I was recently given an extraordinary birthday present: a day at the Nick Nairn Cook School (www.nicknairncookschool.com). Nick Nairn is one of Scotland’s most famous celebrity chefs, known for his respect for traditional Scottish fare, and as something of a foody I couldn’t think of a better way to spend a Saturday.
I wasn’t disappointed. The chef (not Nick himself) was great and the dinner sumptious. But as soon as I sat down I started to spot parallels with my work teaching mediation. I was as fascinated by the artistry of the teaching as the gorgeousness of the food. Here’s what caught my imagination.
First, our chef, Tom, said he didn’t have much time for recipes. He preferred to improvise. However, like any master, he created the conditions to give his improv the best possible chance of success: great equipment, quality ingredients and plenty of time. Above all: ‘Taste it. If it isn’t right, keep going till it is.’
This is such a perfect metaphor for learner mediators. We are taught a model (the recipe). We try to follow it. If things go wrong or come in the wrong order we can be thrown, feeling as if we are failing. And yet, once we have a few mediations under our belts, or better yet a few hundred, we start to relish the bumps in the road. We give ourselves the best possible chance of success: the right paperwork, the right premises and enough time. Above all: ‘Watch. If things aren’t right, keep going till they are.’
I believe we consistently underestimate the importance of attention in mediation. So much of our training is devoted to what we say (the ‘transmit’ function) and very little to what we see, hear, sense, yes, even smell (the ‘receive’ function). And yet that is our best form of feedback, just like the chef’s sense of taste. The last thing we want to do is inhibit new mediators from watching people’s faces. I have noticed a tendency among law students to take notes while people talk. Perhaps it’s a nervous tick, perhaps a skill that is taught in Law School. But for mediators it is like looking at the recipe book while the dish is burning – it’s not where your attention should be!
My friend Michael Jacobs put this well in a recent e-mail: ‘I think we actually ‘feel our way’ into the right response – much like an artist feels their way into the right colours or notes or phrasing. Obviously this kind of perceptual feeling relies on the senses, but I think its more than watching or listening or smelling or tasting……’ Here I turn to the work of Antonio Damasio. He proposes a clear link between thinking and feeling, and talks of ‘That process of continuous monitoring, that experience of what your body is doing while thoughts about specific contents roll by, is the essence of what I call a feeling.’ (Damasio, Descartes’ Error: Emotion, Reason and the Human Brain, (1994) London: Vintage Books, p.145). So, the most important thing of all is to give complete attention to what is going on in the room, not just in the clients but in ourselves. Then we will know what our next move should be. And if we get that wrong, our clients’ faces or our own instincts will tell us.

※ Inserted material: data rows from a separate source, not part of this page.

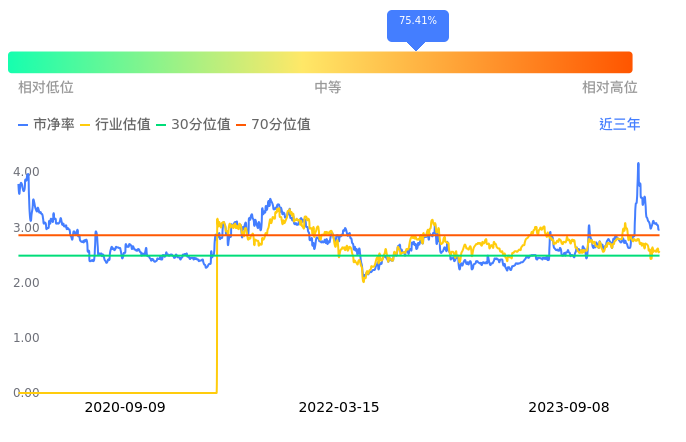686x442 pixels.
Task: Click the 2022-03-15 date label
Action: [339, 408]
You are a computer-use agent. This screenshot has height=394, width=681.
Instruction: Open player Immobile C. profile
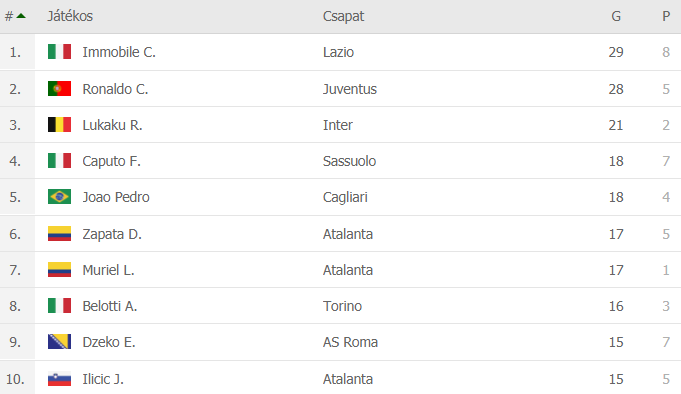[119, 52]

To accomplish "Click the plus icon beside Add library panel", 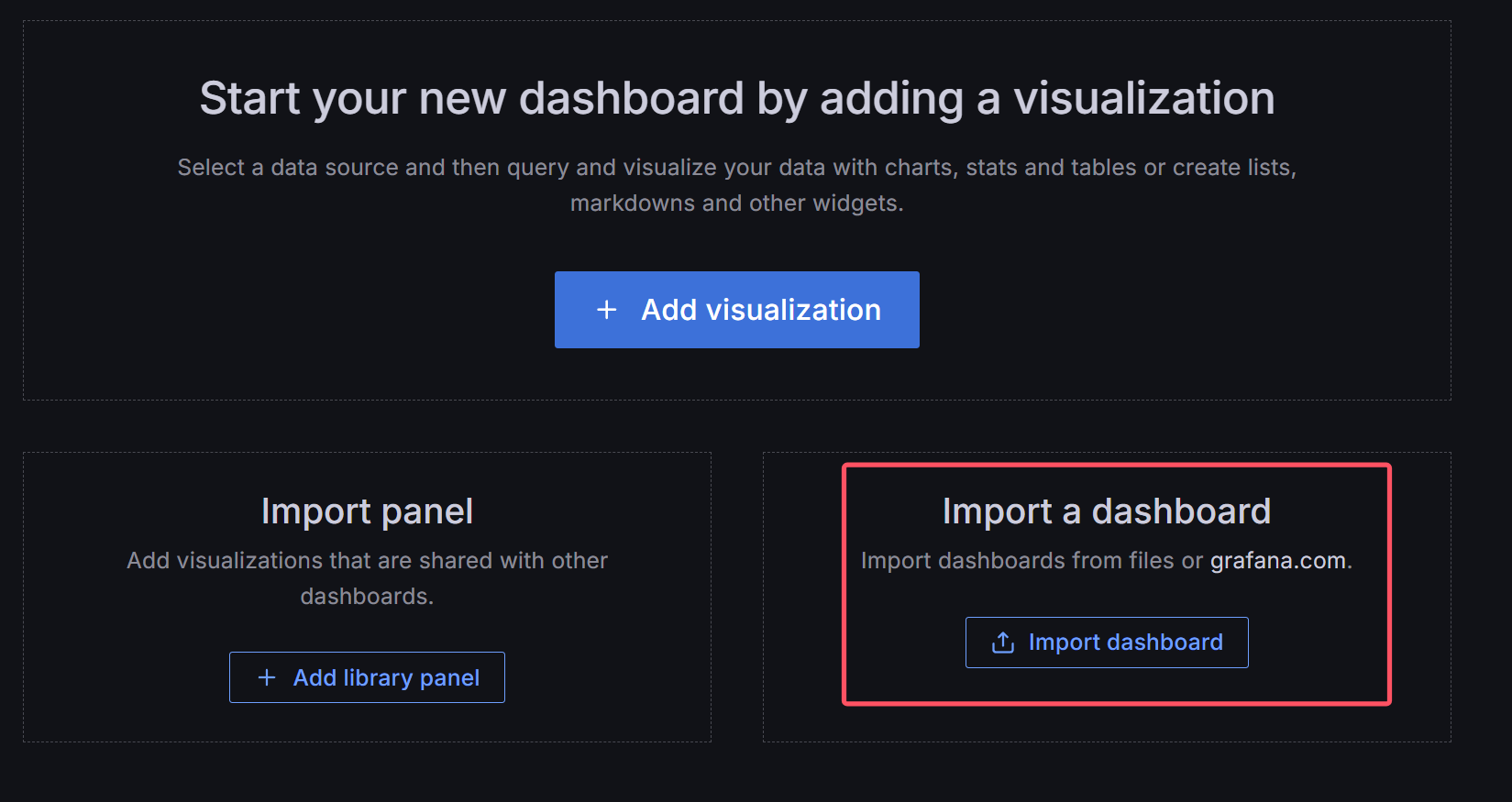I will [x=267, y=677].

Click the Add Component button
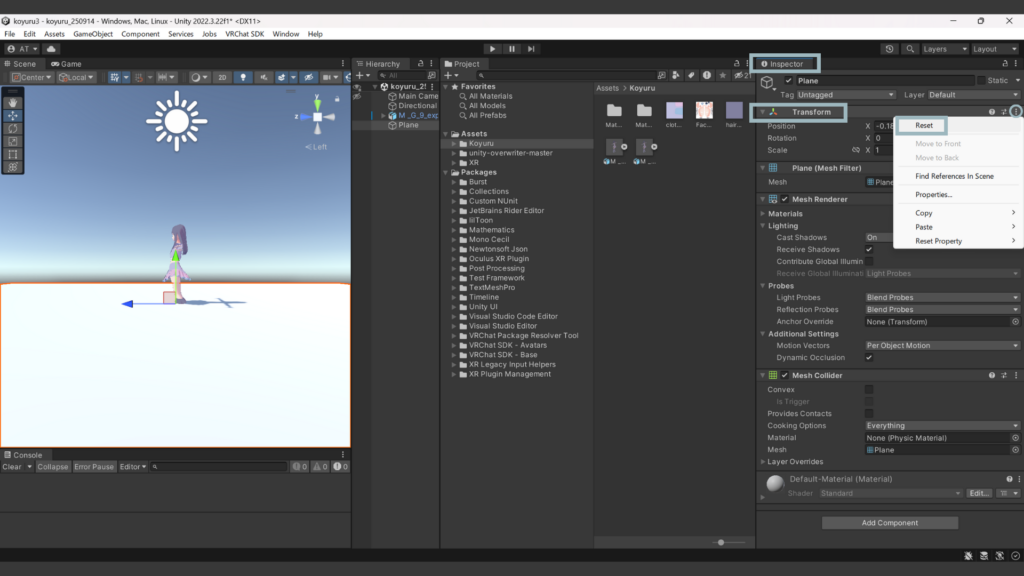pyautogui.click(x=889, y=523)
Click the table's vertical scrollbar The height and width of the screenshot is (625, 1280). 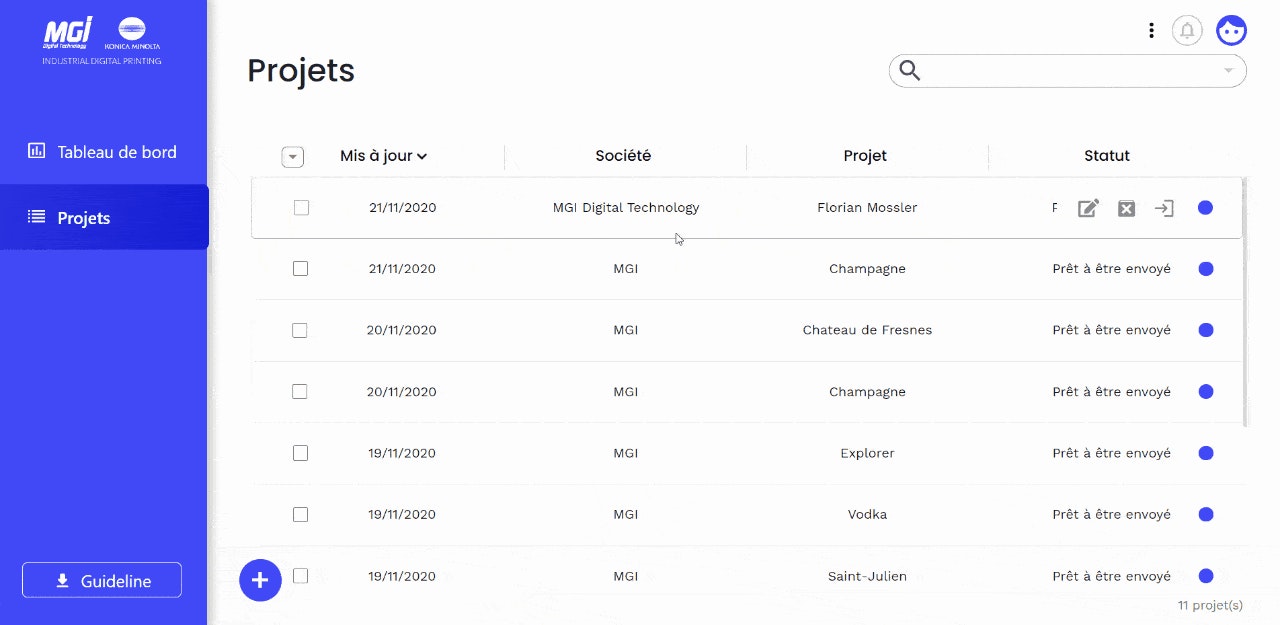click(x=1244, y=302)
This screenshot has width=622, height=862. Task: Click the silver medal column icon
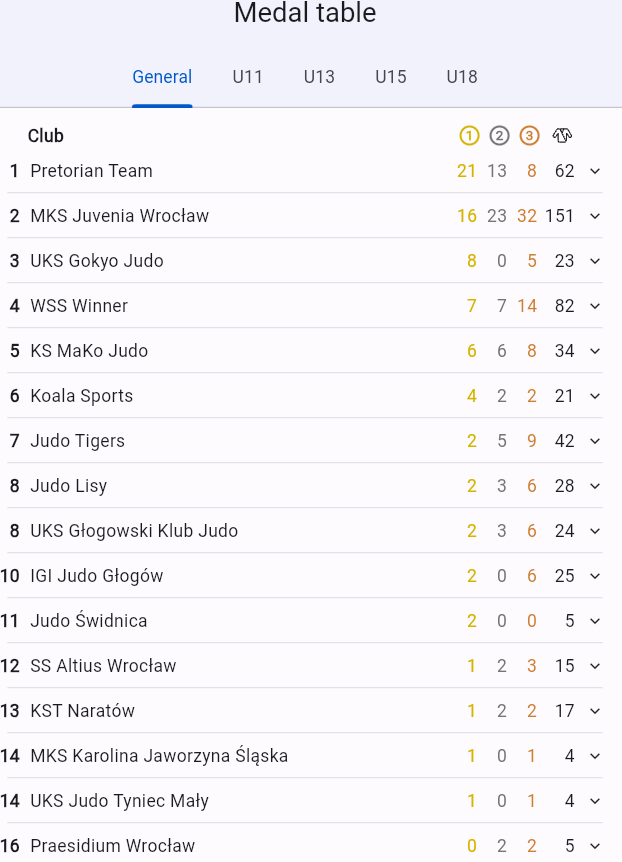[499, 136]
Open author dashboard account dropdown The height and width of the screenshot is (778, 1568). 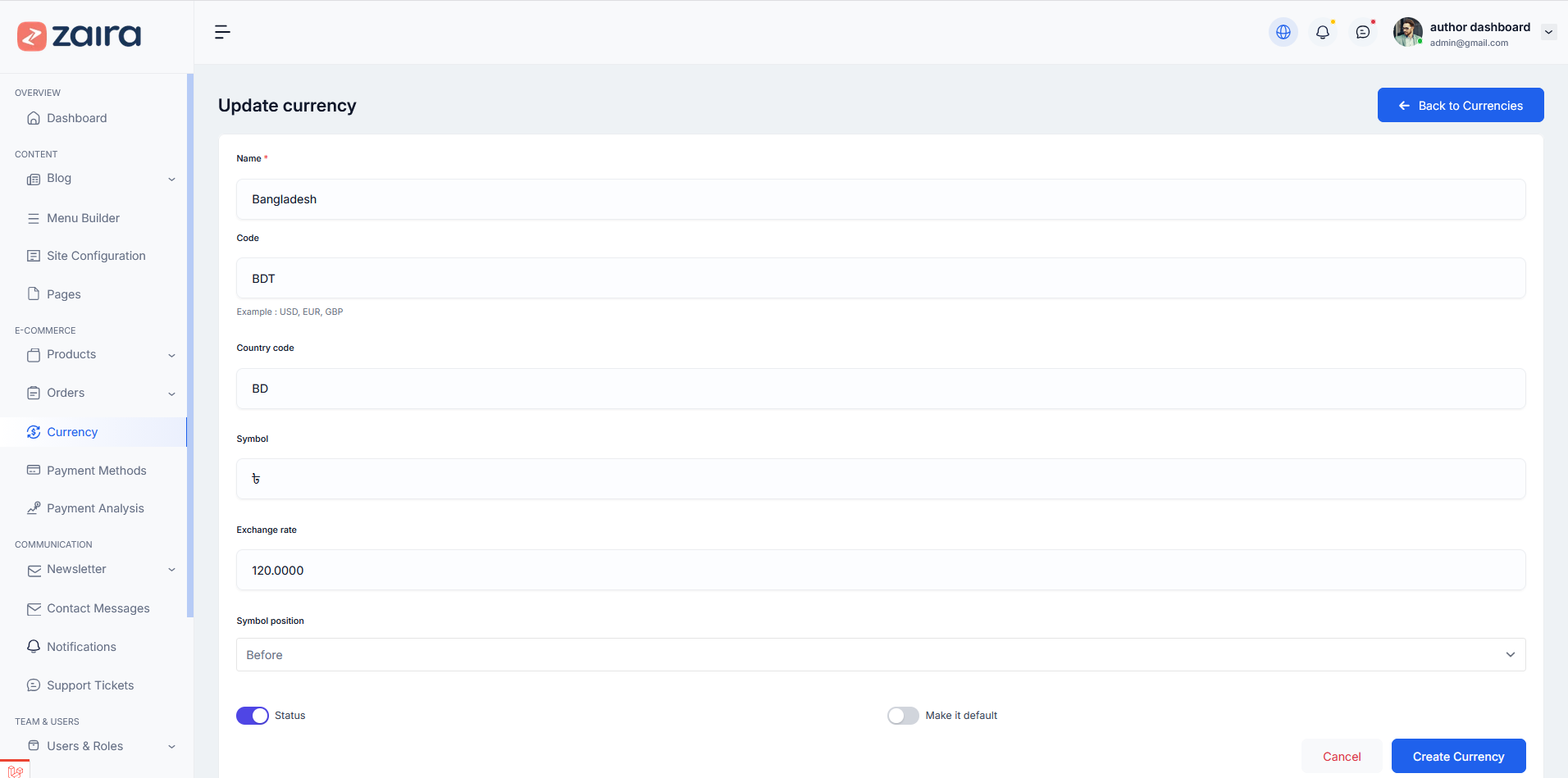tap(1548, 33)
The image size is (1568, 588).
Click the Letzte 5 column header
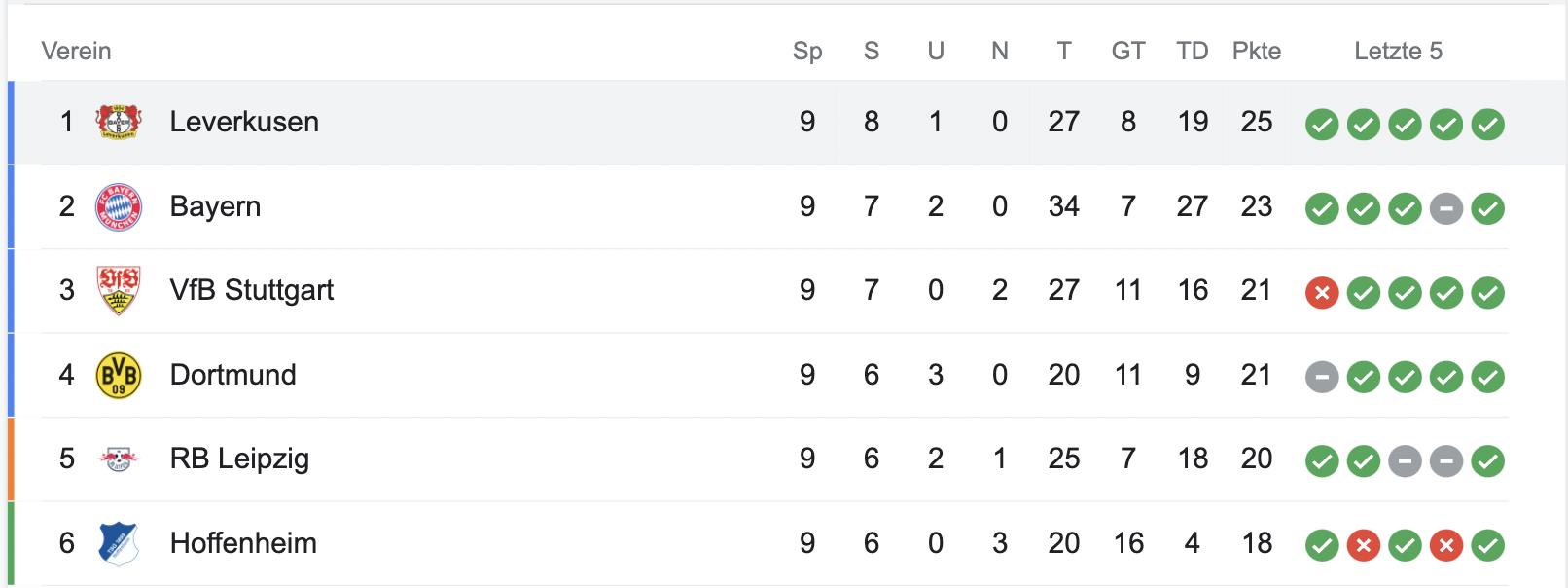pyautogui.click(x=1398, y=51)
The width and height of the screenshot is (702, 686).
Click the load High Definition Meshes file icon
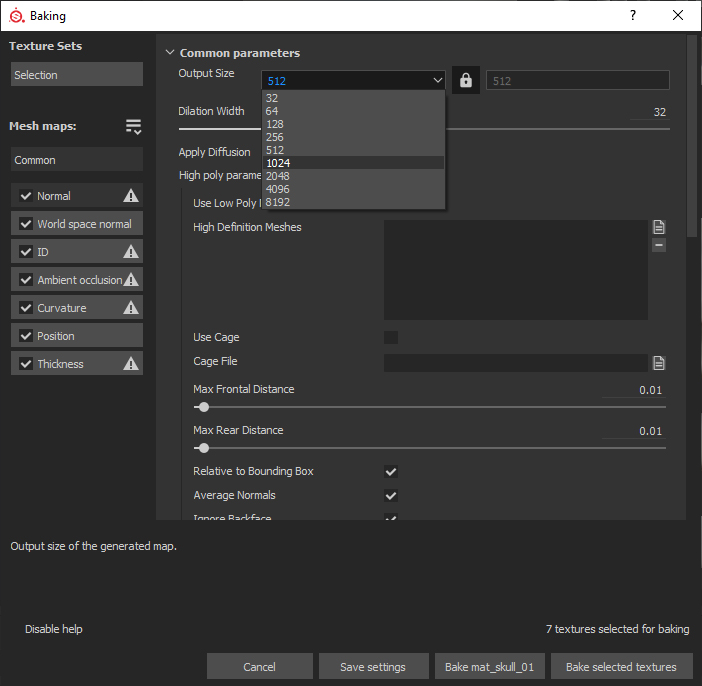(659, 227)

To return to my cookery metaphor, there was another crucial respect in which Tom hugely increased the odds in his favour: science. While his presentation looked effortless, jaunty even, underpinning it was a deep knowledge of the science of food. Temperatures, textures, mixtures: Tom knew the physics, chemistry and biology of food. His improvisation was informed by a system, so that each move added to the sum of his knowledge. This is much like Donald Schon’s vision of the Reflective Practitioner, for whom ‘knowing and doing are inseparable’ (Schon, The Reflective Pracititioner: How Professionals Think in Action (1981) Aldershot: Ashgate, p.165).
The parallel for mediators is clear: we owe it to our clients and ourselves to understand the science of conflict. The fields of social psychology, anthropology and sociology are rich with learning. Space doesn’t permit even the briefest of summaries of this body of knowledge, but a useful overview comes from Aaron T Beck’s ‘Prisoners of Hate: the Cognitive Basis of Anger, Hostility, and Violence’ (London: Perennial, 1999). If we understand conflict as a system, than each move, brilliant or disastrous, enhances our understanding.
Going back again to last Saturday, we learned fast because Tom followed a simple method. He told us what he was going to do; he showed us what to do; he gave us a go at doing it; and he came around and answered questions while we did it. Any blunders were quickly corrected, so that we got the chance to embed our new-found knowledge. All of this is a perfect recipe for beginner mediators.
He also hinted at how experts learn. He told us that, when chefs go out to eat, they don’t steal dishes, just elements. Then they go back to their own kitchen and combine those elements with their own to make something new. Perhaps this is why it’s good to co-mediate, or offer training with others. It’s the perfect chance to acquire all the best moves.
There was one final piece of learning for me. Once we had made our faltering attempts at haute cuisine, we carried them through to a bright dining room and ate them with good wine and pleasant company. Who could resist? Why would our mediation clients be any different? I think we often fall down at the final hurdle by not giving them a finishing ritual. This will vary from one situation to another. For some clients any hint of celebration will seem crass and insensitive. But for others a moment to relish hard earned success can just be the delighter that makes it all seem worthwhile. A glass of wine might be perfect. Or maybe just a wee sweetie.